● DATASET CONTENT
↓
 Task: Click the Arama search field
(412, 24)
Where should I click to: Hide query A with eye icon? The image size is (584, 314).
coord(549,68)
↑
↓
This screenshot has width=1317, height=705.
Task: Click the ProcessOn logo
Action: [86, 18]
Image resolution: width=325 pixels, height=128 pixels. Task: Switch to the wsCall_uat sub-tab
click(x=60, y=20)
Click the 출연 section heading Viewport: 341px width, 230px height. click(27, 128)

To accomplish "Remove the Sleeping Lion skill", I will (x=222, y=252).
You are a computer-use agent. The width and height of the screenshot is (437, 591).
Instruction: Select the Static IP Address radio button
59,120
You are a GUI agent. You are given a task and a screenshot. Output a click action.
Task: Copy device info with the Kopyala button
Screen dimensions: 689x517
↑
● TASK PROMPT
Count each line above where the word "agent" appears, and answer with nothing except that count.

● SOLUTION TO THIS EXERCISE
2